======== Data for processing ========

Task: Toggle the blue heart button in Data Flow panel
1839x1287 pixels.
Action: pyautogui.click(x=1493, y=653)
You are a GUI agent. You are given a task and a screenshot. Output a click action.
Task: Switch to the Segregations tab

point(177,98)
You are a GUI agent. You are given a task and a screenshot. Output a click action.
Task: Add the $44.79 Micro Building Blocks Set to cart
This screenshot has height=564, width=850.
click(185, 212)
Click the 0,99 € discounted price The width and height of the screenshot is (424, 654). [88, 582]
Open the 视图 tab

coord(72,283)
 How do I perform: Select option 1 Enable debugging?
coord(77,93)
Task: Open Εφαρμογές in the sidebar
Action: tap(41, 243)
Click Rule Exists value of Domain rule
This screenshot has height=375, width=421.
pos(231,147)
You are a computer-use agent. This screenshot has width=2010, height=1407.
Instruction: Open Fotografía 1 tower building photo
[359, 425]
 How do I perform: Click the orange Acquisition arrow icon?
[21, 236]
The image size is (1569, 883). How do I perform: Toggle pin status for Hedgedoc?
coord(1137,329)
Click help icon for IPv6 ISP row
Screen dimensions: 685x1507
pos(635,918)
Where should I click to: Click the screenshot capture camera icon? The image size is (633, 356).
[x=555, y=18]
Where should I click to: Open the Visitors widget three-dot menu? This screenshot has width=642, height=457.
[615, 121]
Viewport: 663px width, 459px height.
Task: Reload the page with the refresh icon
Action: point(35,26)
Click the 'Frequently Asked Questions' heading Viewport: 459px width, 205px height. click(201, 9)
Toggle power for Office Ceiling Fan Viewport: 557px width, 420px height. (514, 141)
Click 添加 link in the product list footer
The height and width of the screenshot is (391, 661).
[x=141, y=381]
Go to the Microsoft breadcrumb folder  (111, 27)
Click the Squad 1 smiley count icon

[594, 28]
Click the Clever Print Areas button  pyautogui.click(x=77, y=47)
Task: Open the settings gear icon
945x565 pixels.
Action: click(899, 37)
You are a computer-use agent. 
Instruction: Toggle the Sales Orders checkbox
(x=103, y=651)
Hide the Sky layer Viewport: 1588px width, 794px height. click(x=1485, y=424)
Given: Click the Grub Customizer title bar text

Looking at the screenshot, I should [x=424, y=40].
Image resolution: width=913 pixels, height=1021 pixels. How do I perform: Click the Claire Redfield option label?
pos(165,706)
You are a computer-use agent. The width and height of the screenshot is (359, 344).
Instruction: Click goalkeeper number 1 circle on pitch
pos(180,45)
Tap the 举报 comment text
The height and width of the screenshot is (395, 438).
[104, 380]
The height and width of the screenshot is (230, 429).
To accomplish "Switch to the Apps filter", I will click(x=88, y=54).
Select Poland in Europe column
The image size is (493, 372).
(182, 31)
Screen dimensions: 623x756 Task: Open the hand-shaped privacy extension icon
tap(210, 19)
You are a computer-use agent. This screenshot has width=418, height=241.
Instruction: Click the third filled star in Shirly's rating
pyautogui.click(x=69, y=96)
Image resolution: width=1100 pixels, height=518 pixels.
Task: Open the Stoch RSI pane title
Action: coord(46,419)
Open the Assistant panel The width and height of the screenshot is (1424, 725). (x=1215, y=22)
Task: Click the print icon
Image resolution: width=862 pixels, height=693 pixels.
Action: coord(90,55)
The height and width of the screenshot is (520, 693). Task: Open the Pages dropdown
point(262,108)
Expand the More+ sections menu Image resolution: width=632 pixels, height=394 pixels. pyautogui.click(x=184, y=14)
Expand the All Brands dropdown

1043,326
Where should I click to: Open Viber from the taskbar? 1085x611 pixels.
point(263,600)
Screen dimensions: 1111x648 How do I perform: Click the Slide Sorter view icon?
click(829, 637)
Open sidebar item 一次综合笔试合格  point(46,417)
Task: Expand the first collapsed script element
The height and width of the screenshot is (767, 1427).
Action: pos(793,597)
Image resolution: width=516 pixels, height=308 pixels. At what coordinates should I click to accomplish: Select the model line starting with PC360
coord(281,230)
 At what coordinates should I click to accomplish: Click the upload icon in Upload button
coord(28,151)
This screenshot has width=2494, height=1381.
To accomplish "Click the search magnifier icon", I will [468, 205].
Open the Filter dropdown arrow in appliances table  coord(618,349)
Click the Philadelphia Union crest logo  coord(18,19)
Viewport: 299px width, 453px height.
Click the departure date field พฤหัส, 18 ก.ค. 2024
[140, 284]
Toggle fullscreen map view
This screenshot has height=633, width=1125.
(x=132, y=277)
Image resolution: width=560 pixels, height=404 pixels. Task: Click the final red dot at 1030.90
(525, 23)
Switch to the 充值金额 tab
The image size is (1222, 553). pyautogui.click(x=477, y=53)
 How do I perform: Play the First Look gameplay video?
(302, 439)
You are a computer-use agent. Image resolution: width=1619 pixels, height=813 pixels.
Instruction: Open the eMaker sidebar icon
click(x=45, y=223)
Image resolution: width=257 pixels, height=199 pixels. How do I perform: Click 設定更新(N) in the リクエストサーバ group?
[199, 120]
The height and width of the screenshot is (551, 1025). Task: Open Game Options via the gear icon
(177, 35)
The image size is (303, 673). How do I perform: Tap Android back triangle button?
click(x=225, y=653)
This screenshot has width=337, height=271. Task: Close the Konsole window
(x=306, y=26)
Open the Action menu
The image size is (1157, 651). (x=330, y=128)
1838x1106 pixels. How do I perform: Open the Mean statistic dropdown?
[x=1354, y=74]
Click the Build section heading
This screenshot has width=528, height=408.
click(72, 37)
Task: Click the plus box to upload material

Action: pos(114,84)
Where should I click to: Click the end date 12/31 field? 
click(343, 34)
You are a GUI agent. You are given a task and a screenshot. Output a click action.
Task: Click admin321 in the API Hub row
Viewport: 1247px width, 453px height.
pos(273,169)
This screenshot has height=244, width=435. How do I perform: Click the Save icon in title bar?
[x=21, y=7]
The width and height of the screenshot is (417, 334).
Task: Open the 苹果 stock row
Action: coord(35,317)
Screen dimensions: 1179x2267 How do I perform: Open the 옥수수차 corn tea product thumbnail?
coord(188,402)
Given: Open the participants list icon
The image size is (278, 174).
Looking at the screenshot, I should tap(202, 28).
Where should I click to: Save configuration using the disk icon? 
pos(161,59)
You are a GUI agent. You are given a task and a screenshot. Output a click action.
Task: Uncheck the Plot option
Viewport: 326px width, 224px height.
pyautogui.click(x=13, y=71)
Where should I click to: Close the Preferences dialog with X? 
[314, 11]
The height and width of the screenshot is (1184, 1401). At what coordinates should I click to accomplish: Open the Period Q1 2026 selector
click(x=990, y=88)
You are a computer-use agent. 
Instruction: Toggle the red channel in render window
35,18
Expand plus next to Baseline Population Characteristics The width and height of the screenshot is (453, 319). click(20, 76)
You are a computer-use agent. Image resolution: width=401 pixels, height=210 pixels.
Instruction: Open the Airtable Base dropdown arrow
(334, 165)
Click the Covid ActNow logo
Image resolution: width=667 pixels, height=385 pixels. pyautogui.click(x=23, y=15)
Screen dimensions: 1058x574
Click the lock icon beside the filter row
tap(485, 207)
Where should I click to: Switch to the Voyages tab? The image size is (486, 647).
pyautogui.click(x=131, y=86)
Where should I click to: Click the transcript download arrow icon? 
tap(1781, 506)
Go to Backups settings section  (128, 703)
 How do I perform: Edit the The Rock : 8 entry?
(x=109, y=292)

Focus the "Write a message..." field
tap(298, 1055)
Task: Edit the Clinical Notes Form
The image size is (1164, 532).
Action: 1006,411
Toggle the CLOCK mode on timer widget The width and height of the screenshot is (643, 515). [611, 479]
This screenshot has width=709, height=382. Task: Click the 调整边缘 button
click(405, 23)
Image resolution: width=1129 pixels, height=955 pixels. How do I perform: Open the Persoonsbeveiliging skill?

========

Can you retype everything from the line containing "Click the Covid ActNow logo" down through the final line of the entries, with both of those lines included and nothing changed?

#### Response below
Click the Covid ActNow logo
Image resolution: width=667 pixels, height=385 pixels. pyautogui.click(x=23, y=15)
Screen dimensions: 1058x574
Click the lock icon beside the filter row
tap(485, 207)
Where should I click to: Switch to the Voyages tab? The image size is (486, 647).
pyautogui.click(x=131, y=86)
Where should I click to: Click the transcript download arrow icon? 
tap(1781, 506)
Go to Backups settings section  (128, 703)
 How do I perform: Edit the The Rock : 8 entry?
(x=109, y=292)

Focus the "Write a message..." field
tap(298, 1055)
Task: Edit the Clinical Notes Form
The image size is (1164, 532).
Action: 1006,411
Toggle the CLOCK mode on timer widget The width and height of the screenshot is (643, 515). [611, 479]
This screenshot has width=709, height=382. Task: Click the 调整边缘 button
click(405, 23)
Image resolution: width=1129 pixels, height=955 pixels. How do I perform: Open the Persoonsbeveiliging skill?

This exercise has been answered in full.